Your objective –
Where the line containing "Enter fullscreen mode" appears below, begin there and reproduce each line exactly through the last one, omitting pictures.

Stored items
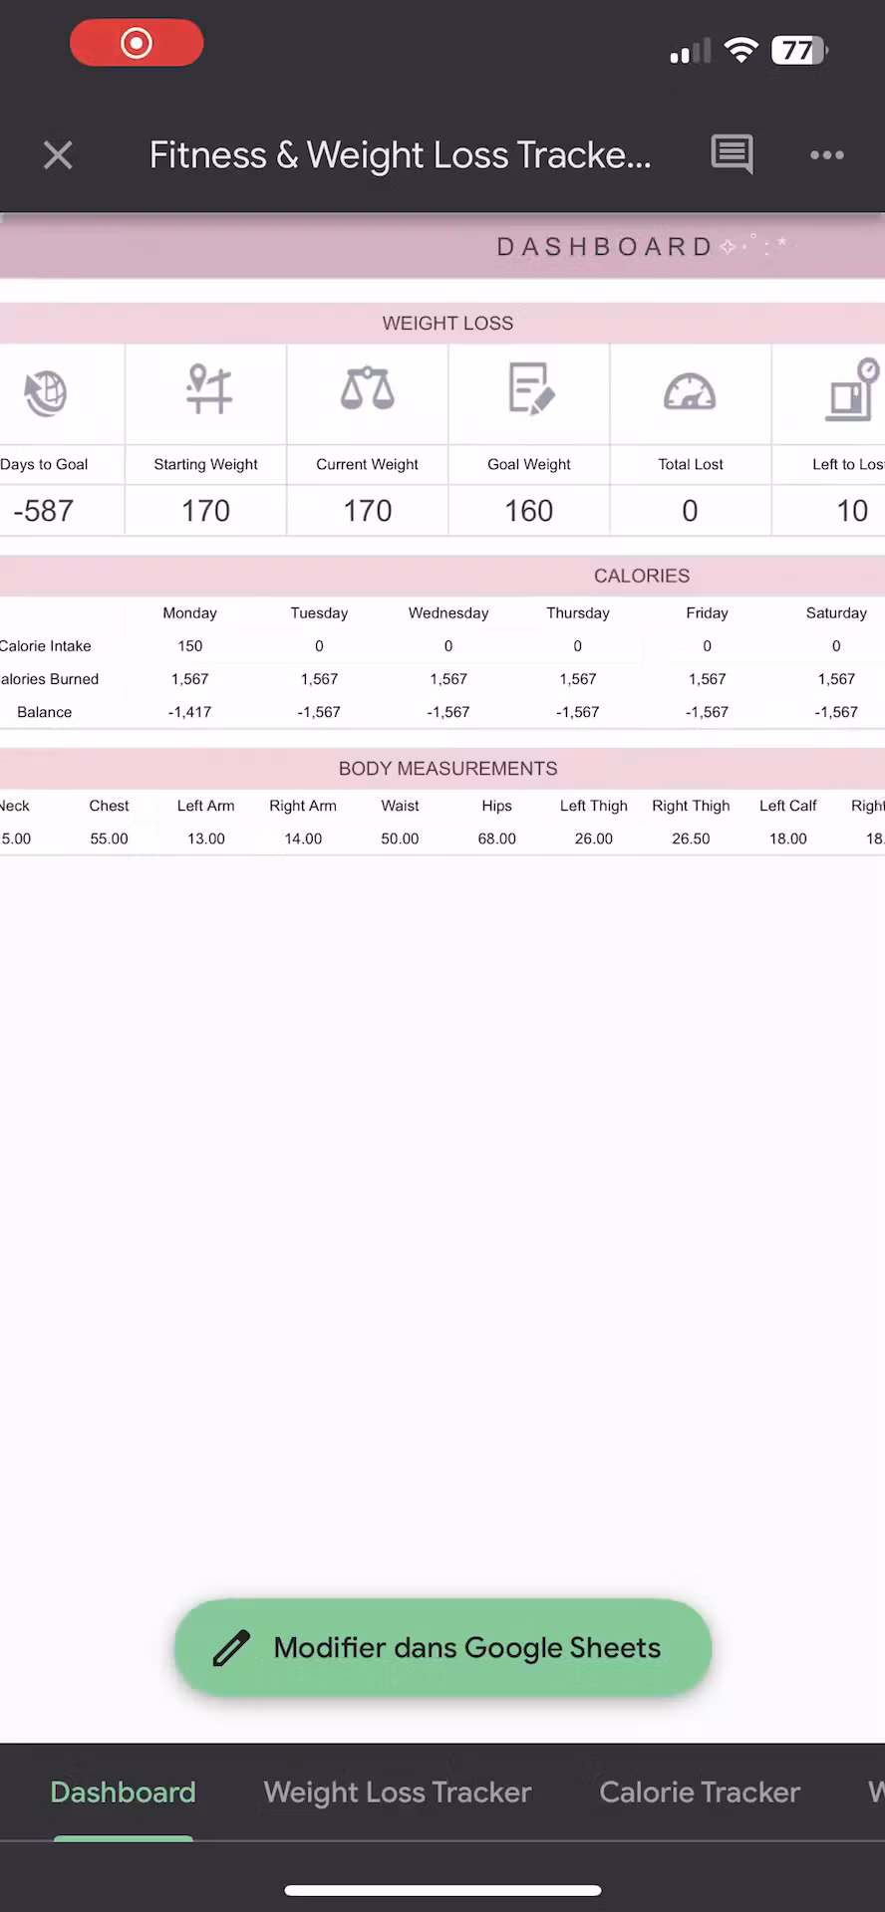
Task: Switch to the Weight Loss Tracker tab
Action: (397, 1793)
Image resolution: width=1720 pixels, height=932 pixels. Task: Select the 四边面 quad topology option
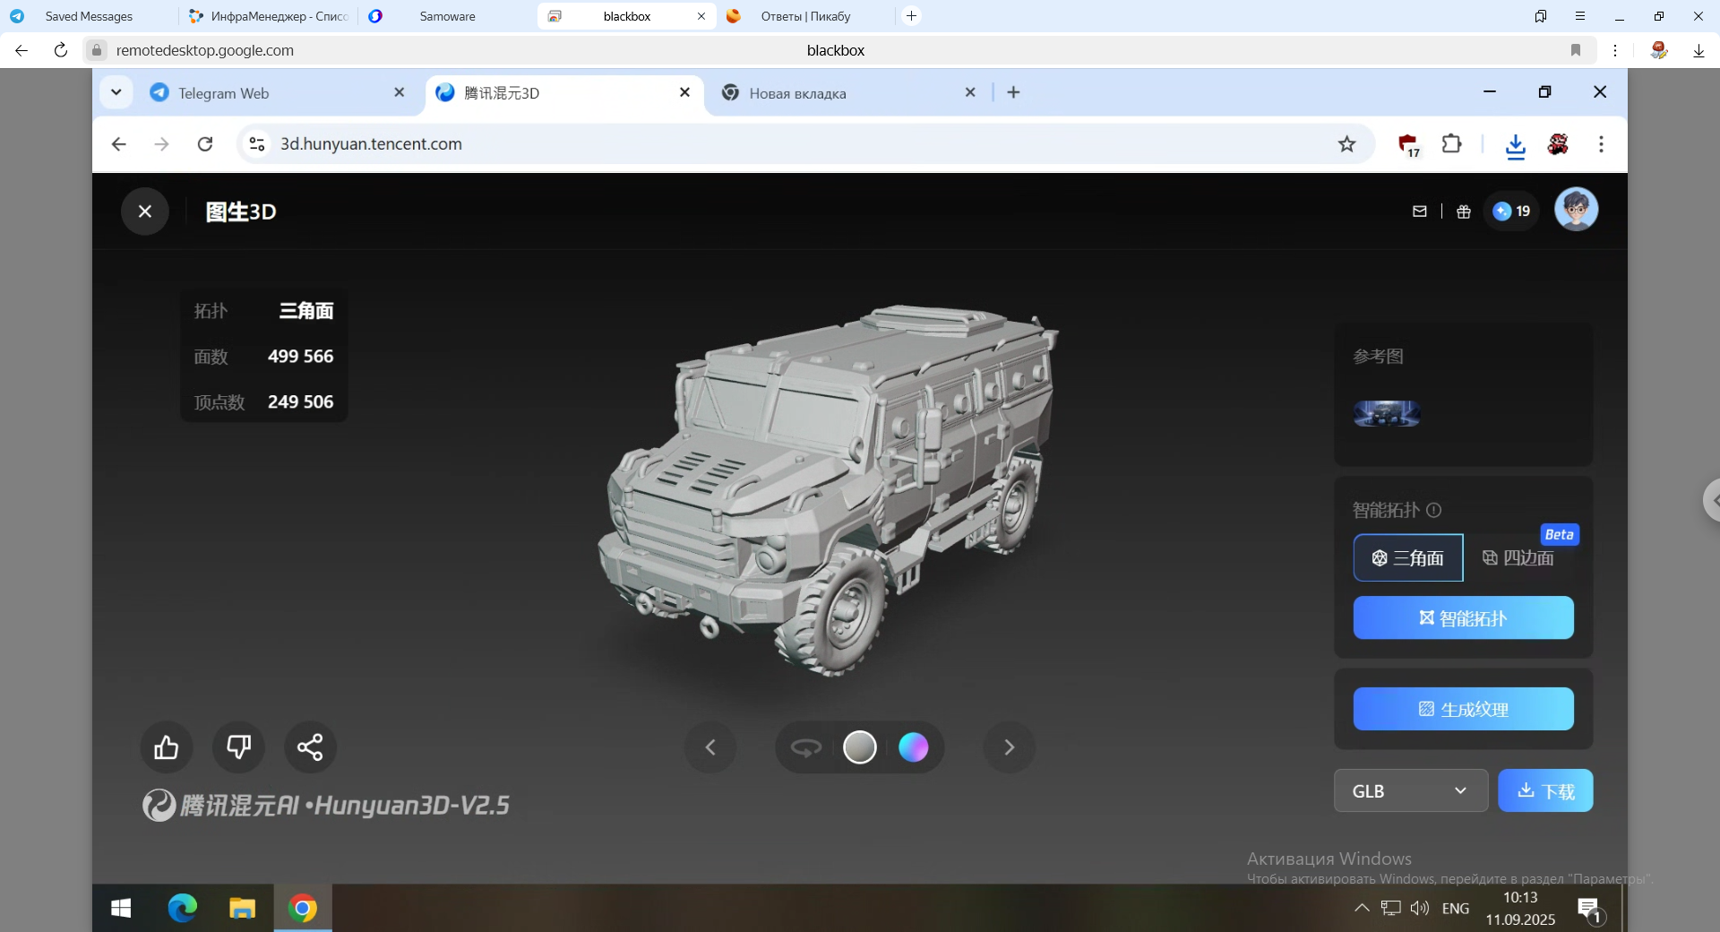[x=1519, y=558]
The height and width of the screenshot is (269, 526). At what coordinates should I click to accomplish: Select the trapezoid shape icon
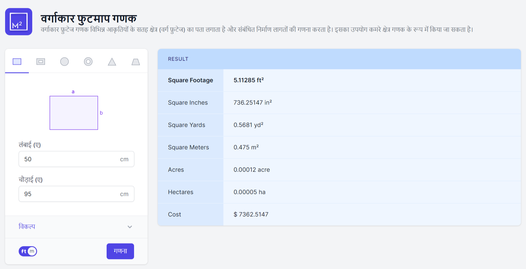tap(136, 62)
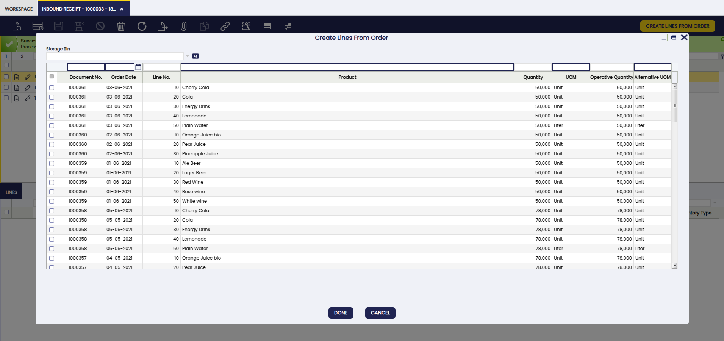This screenshot has width=724, height=341.
Task: Click the Storage Bin search icon
Action: click(x=195, y=56)
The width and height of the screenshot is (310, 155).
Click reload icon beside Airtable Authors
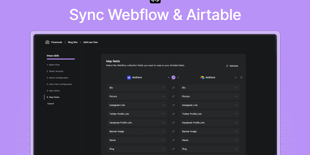[241, 78]
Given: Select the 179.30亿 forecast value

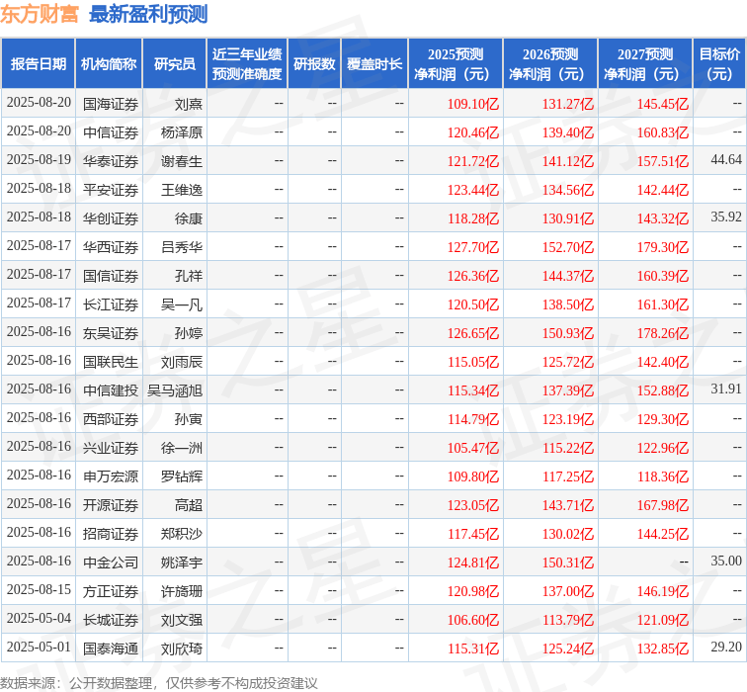Looking at the screenshot, I should (x=662, y=246).
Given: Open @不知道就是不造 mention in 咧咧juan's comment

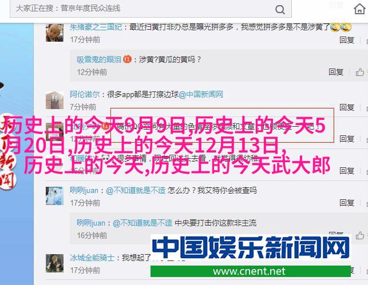Looking at the screenshot, I should [136, 190].
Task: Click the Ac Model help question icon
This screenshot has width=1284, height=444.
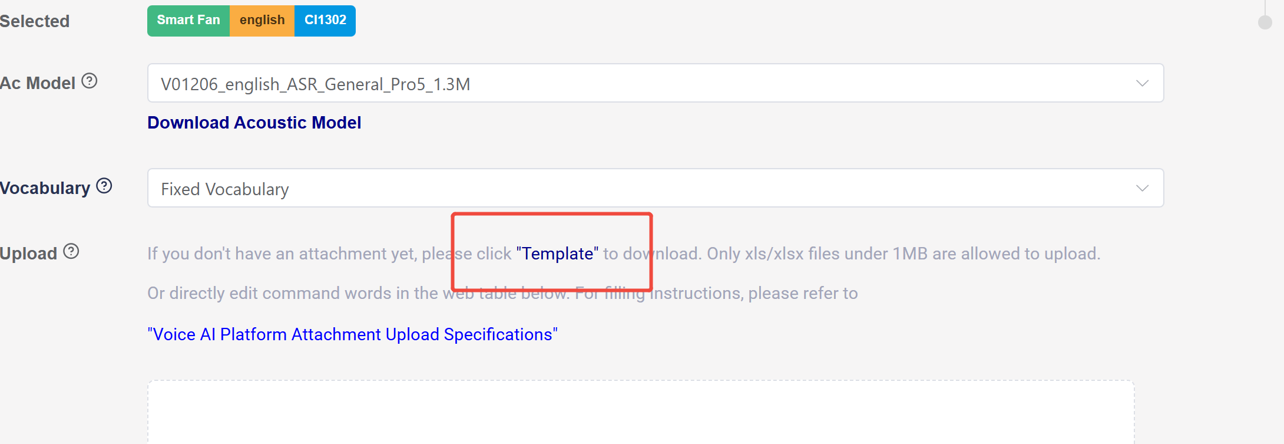Action: click(x=90, y=81)
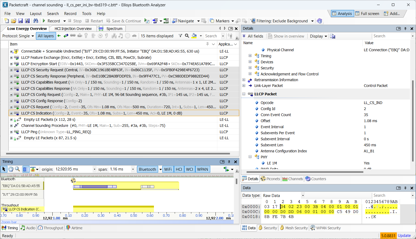Select the hand pan tool in Timing
This screenshot has width=416, height=239.
(11, 169)
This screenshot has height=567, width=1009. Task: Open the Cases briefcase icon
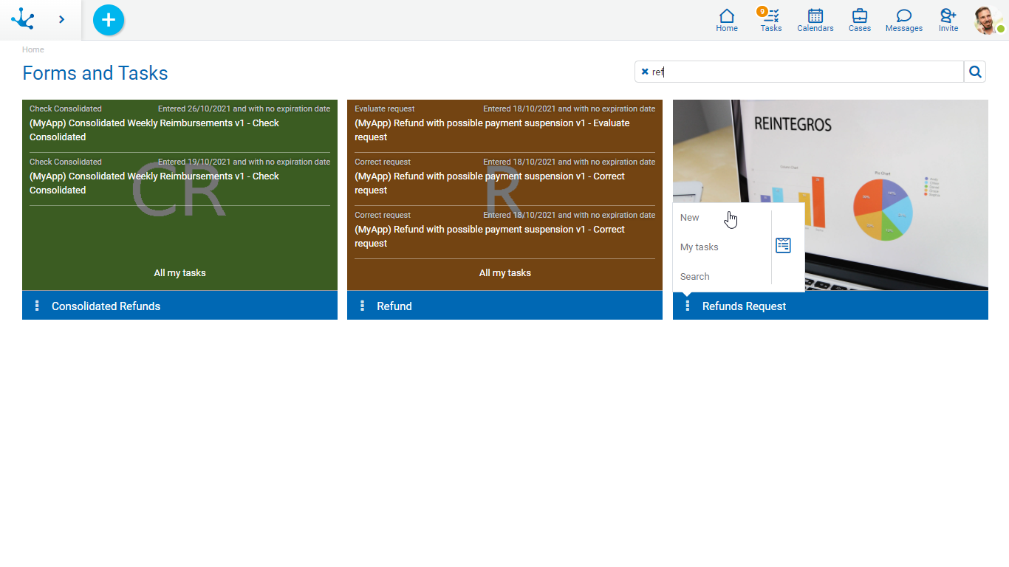(x=859, y=20)
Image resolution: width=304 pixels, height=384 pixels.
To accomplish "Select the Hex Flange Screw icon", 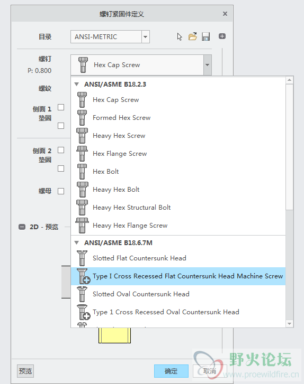I will pyautogui.click(x=82, y=154).
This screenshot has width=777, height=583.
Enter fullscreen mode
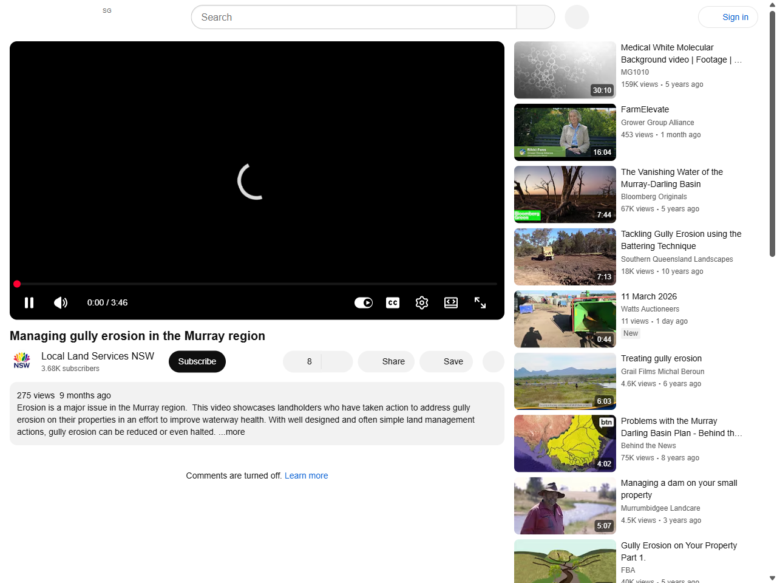(480, 302)
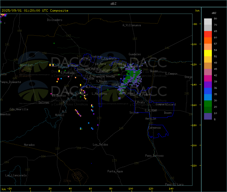This screenshot has height=192, width=227.
Task: Select the Divisadero place label
Action: tap(54, 20)
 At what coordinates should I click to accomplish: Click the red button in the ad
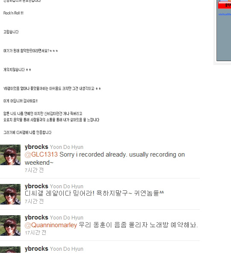[x=225, y=6]
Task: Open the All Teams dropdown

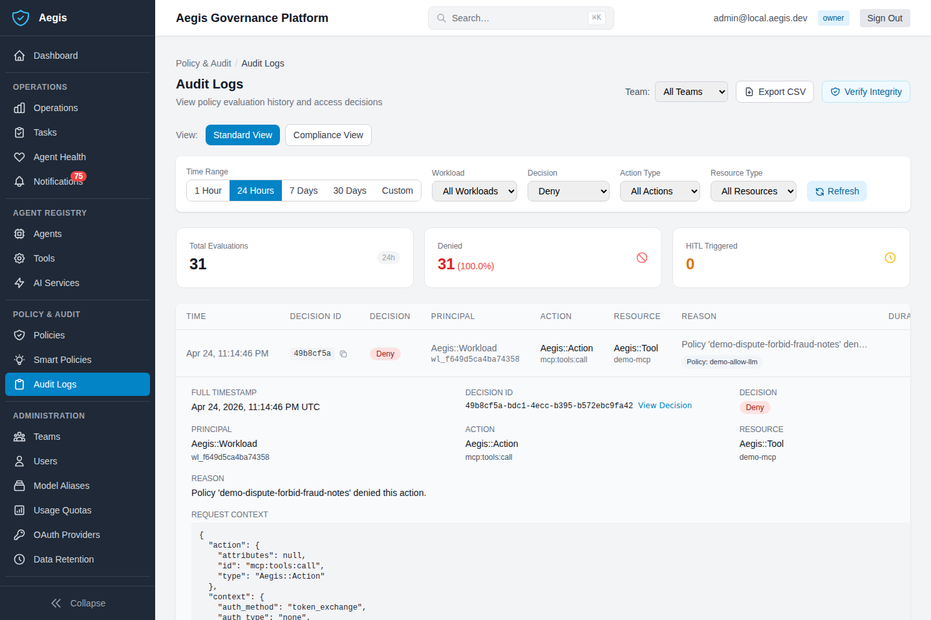Action: pos(691,92)
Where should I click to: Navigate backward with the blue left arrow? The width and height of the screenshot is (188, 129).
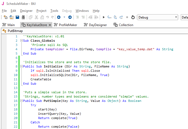(58, 17)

Answer –
Enter fullscreen mode
(480, 302)
This screenshot has height=192, width=227.
Task: Select the Divisadero place label
Action: tap(54, 20)
 At what coordinates should I click to accomplish: Click the red button in the ad
[x=225, y=6]
Task: Open the All Teams dropdown

Action: pos(691,92)
Where should I click to: Navigate backward with the blue left arrow? The width and height of the screenshot is (188, 129).
(58, 17)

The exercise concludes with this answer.